1.0.0.beta-1
Copyright © 2010 Team - Maven Tidy Plug-in
Table of Contents
The Maven Tidy Plug-in has been created to clean up (X)HTML and XML documents as part of a Maven build. It specializes, through configuration, for preparing XHTML files for a Maven generated project site. A case where this is required is when HTML has been generated from DocBook content through the docbkx-maven-plugin. The generated HTML is not 100% correctly formatted. To clean it up JTidy is used. This plug-in makes JTidy available is part of the Maven build process.
The Maven Tidy Plug-in can clean up HTML, XHTML and XML documents [1] . The the section called “ Cleaning up (X)HTML and XML source files” describes how to add and configure the plug-in for general use.
The the section called “Making DocBook content available in a Maven project site” shows all the details, from setting up DocBook content, to adding the plug-ins to the pom.xml.
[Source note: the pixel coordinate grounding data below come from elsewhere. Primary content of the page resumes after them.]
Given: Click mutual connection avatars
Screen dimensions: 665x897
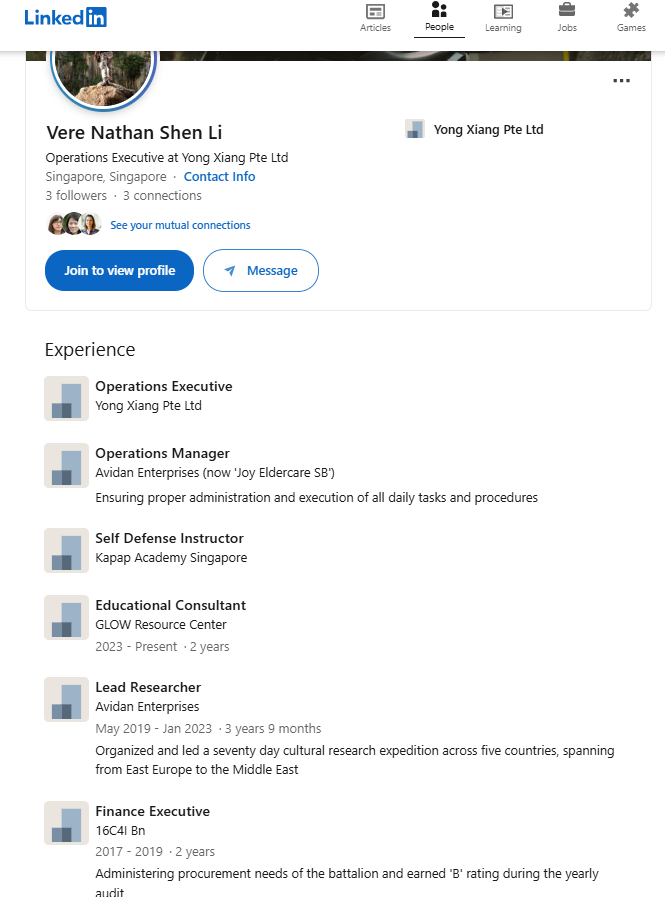Looking at the screenshot, I should (74, 224).
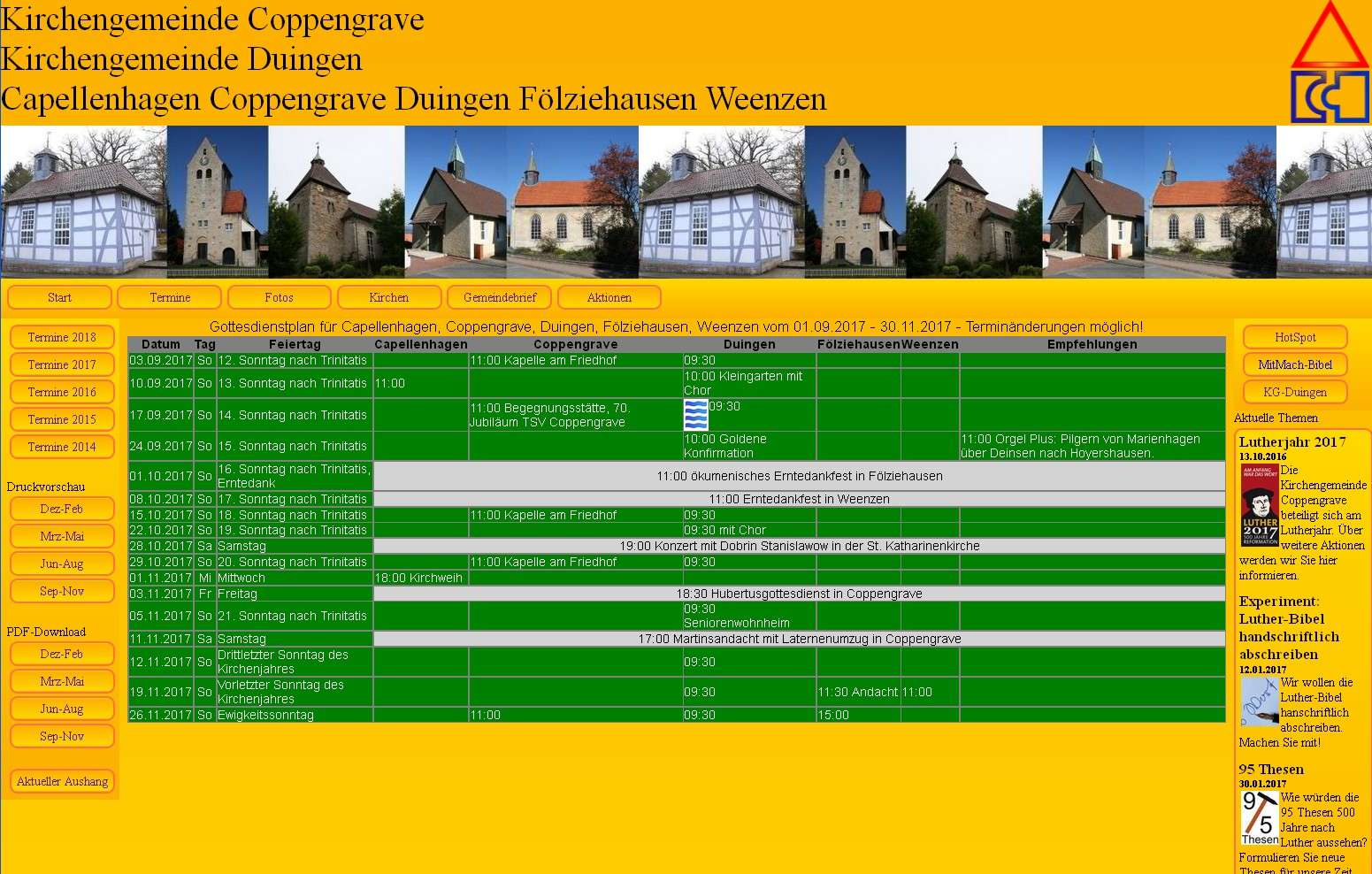
Task: Open the Fotos section
Action: (279, 297)
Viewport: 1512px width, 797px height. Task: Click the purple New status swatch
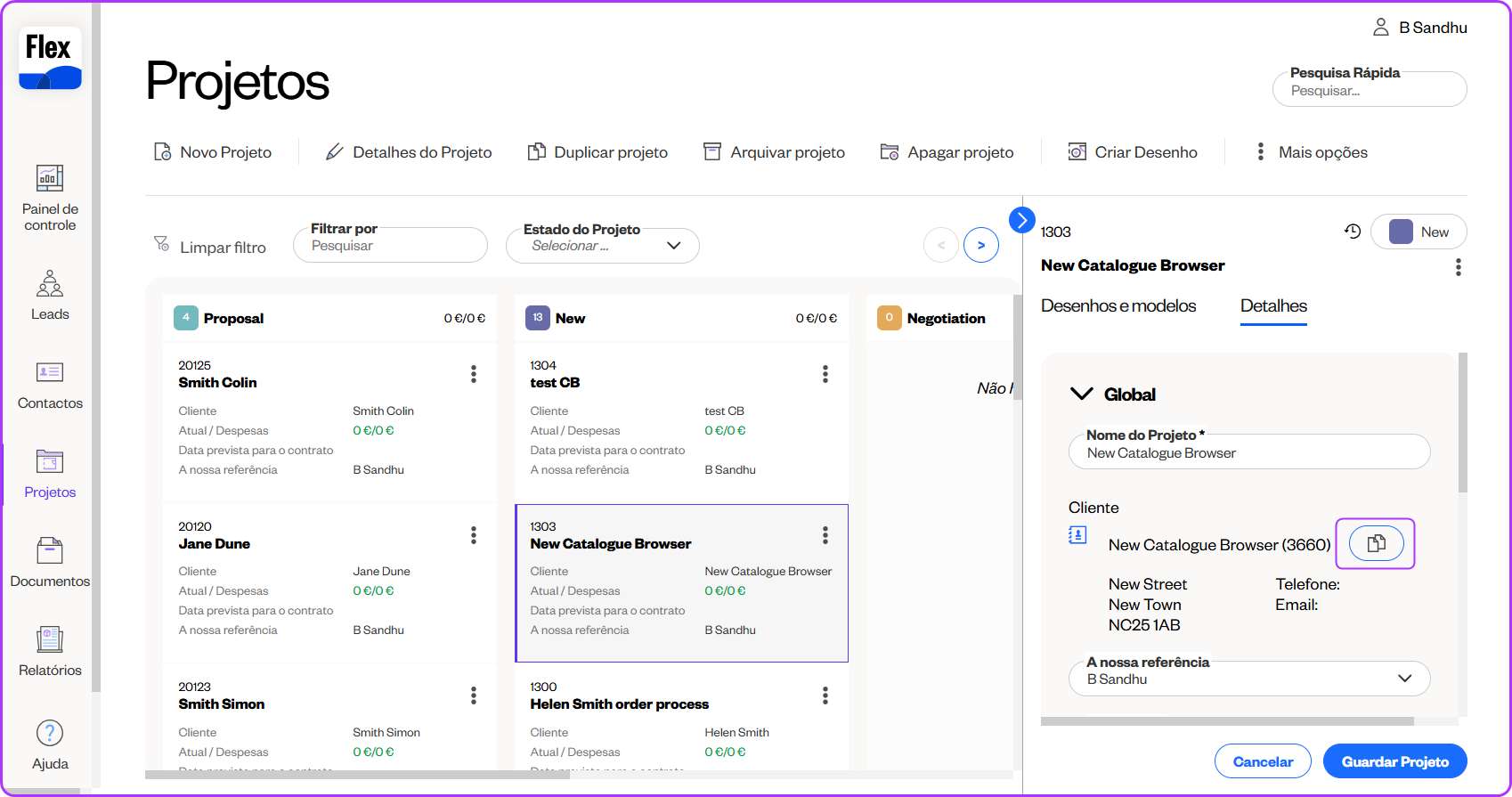click(1401, 232)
And generating DocBook content in a project site.
The Maven Tidy Plug-in is not yet available through the central Maven Repository, but can be found in the project specific Maven Repository http://docbook-utils.sourceforge.net/maven2.
This Maven Repository can be added in a few different ways to a Maven build environment. Below are the most common options listed.
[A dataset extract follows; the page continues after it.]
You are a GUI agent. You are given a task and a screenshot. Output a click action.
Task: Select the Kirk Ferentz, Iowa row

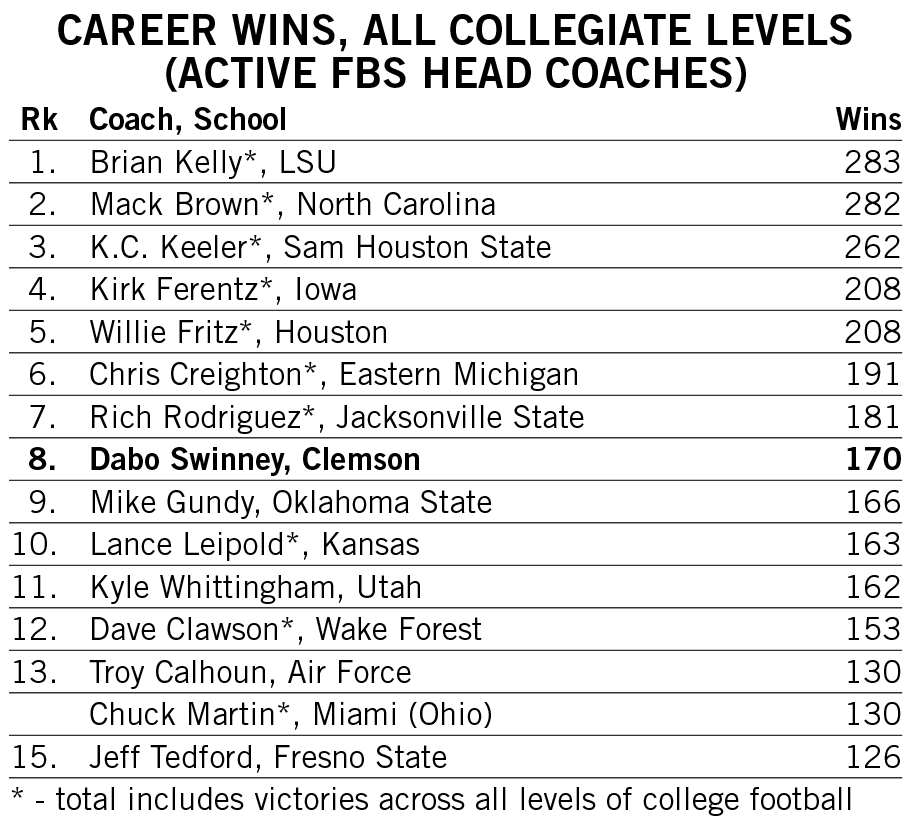click(455, 289)
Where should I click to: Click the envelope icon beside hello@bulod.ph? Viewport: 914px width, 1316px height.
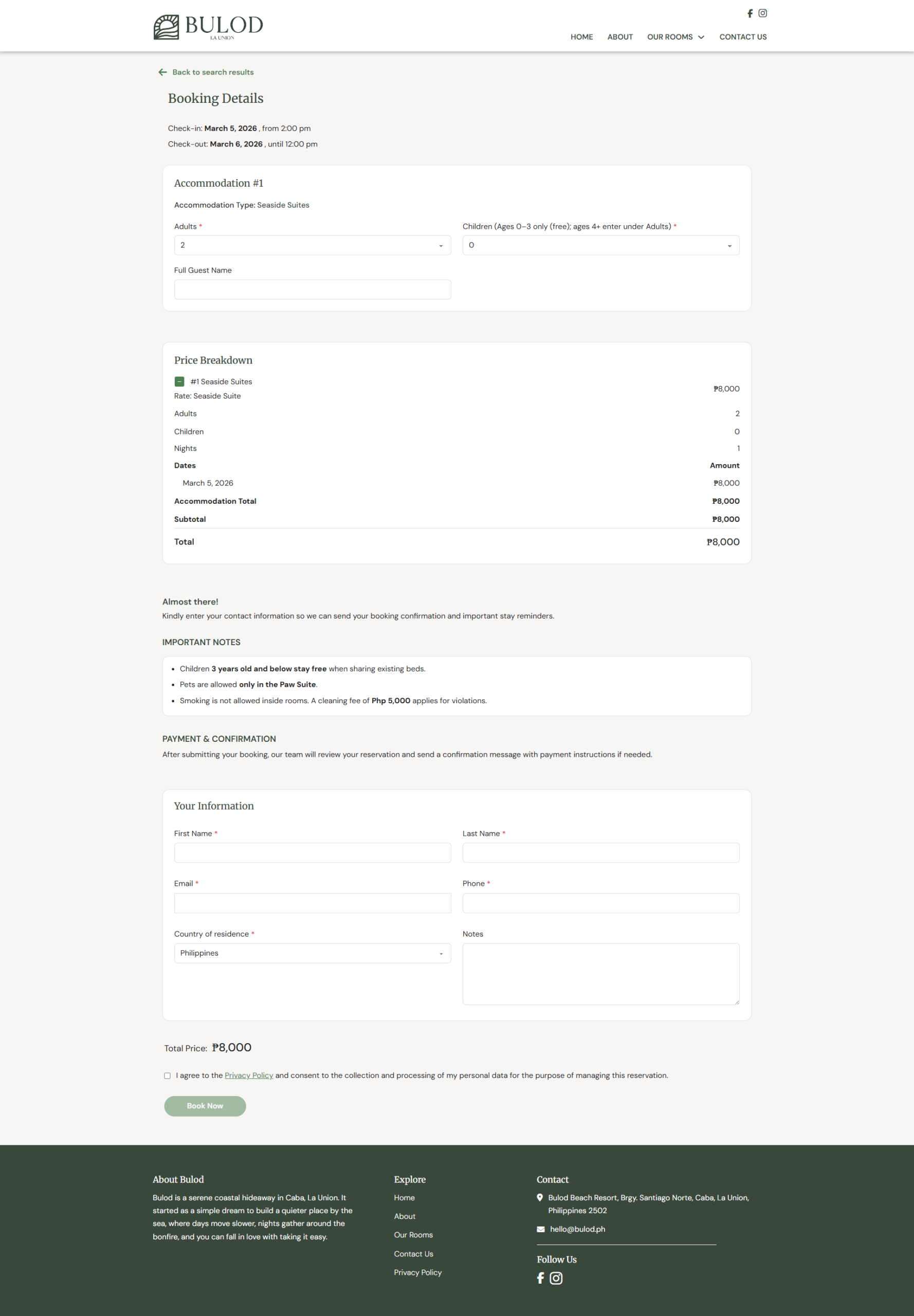pyautogui.click(x=541, y=1229)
Add the <pluginRepository> lines direct to the project pom.xml
Single user - Single project
Add the <pluginRepository> lines to a <profile> in the ~/.m2/setting.xml
Single user - Multiple projects
Add the repository http://docbook-utils.sourceforge.net/maven2 to a Maven Repository Proxy, like Nexus, Artifactory, etc.
Multiple users - Multiple projects
<pluginRepositories> <pluginRepository> <id>docbook-utils</id> <name>DocBook Utils</name> <url>http://docbook-utils.sourceforge.net/maven2</url> <layout>default</layout> <releases> <enabled>true</enabled> <updatePolicy>daily</updatePolicy> <checksumPolicy>warn</checksumPolicy> </releases> </pluginRepository> </pluginRepositories>
The files can also be downloaded from the project page on SourceForge.
FIXME: Test if this indeed works (without exection part) FIXME: Add TIP how to let the plug-in run in another phase.
<!-- Clean up (X)HTML and XML documents --> <plugin> <groupId>net.sourceforge.docbook-utils.maven-plugin</groupId> <artifactId>maven-tidy-plugin</artifactId> <version>1.0.0.beta-1</version> <configuration> <!-- REQUIRED: The source directory (input files) --> <sourceDir>${project.build.directory}/generated-html</sourceDir> </configuration> </plugin>
An overview of the Plug-in is given on the Plug-in Usage page. Details of the configuration options are found on the goal tidy:tidy page.
When project documentation is written in the DocBook format This section describes how to add DocBook content to a Maven project site. For the conversion of DocBook content into HTML the docbkx-maven-plugin is used. Once the DocBook content is converted, the generated HTML needs to be clean up with the maven-tidy-plugin. After that the maven-site-plugin can generate the project site.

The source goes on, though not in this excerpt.